- _Work instructions_:
Reproduce the material verbatim, from the line containing "Open the History sidebar panel" through the line containing "[x=1060, y=12]", inclusive.

Collection entries:
>> BEGIN

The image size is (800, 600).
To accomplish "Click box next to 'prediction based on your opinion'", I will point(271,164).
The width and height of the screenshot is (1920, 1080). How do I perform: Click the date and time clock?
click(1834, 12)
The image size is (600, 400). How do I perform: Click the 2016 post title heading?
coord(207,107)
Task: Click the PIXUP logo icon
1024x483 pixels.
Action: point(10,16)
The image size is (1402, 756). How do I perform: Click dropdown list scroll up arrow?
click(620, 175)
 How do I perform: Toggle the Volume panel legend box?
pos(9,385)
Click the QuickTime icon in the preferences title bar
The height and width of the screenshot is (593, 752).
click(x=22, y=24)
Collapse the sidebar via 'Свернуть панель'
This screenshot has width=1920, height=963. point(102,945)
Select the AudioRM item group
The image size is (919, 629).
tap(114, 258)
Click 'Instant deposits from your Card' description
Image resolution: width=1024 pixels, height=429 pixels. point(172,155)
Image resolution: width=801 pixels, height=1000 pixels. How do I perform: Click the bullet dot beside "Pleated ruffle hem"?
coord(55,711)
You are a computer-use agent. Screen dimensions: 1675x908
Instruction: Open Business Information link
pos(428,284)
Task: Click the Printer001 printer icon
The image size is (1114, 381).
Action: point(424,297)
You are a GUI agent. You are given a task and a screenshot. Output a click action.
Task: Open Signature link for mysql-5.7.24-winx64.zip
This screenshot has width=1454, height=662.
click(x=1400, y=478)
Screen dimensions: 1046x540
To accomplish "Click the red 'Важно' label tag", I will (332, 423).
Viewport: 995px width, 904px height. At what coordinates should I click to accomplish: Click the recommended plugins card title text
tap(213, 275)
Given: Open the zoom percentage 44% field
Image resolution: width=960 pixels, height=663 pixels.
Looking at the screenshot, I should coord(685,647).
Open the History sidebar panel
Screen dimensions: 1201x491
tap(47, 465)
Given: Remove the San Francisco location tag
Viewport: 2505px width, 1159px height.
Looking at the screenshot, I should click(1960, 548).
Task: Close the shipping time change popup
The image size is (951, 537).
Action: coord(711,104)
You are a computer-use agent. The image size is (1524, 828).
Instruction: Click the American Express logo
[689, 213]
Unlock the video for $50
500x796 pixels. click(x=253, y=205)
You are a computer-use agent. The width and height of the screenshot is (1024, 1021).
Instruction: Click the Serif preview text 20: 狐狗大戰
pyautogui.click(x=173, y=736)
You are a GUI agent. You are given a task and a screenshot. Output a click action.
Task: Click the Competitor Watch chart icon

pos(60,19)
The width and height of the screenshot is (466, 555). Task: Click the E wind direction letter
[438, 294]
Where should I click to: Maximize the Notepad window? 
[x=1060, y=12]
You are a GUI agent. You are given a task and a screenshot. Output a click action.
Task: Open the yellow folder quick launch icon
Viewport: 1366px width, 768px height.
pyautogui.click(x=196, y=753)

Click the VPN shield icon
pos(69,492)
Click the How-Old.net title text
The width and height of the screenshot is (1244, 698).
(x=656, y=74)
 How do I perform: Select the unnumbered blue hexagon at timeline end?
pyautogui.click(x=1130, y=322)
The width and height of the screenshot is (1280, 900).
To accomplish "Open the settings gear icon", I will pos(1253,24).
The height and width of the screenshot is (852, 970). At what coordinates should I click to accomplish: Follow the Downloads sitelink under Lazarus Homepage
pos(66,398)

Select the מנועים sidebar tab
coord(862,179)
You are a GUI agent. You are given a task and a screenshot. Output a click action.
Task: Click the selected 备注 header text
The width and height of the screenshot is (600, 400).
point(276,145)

>> END

- _Task solution_:
Open the History sidebar panel
Screen dimensions: 1201x491
tap(47, 465)
Given: Remove the San Francisco location tag
Viewport: 2505px width, 1159px height.
Looking at the screenshot, I should click(1960, 548).
Task: Close the shipping time change popup
The image size is (951, 537).
Action: coord(711,104)
You are a computer-use agent. The image size is (1524, 828).
Instruction: Click the American Express logo
[689, 213]
Unlock the video for $50
500x796 pixels. click(x=253, y=205)
You are a computer-use agent. The width and height of the screenshot is (1024, 1021).
Instruction: Click the Serif preview text 20: 狐狗大戰
pyautogui.click(x=173, y=736)
You are a GUI agent. You are given a task and a screenshot. Output a click action.
Task: Click the Competitor Watch chart icon

pos(60,19)
The width and height of the screenshot is (466, 555). Task: Click the E wind direction letter
[438, 294]
Where should I click to: Maximize the Notepad window? 
[x=1060, y=12]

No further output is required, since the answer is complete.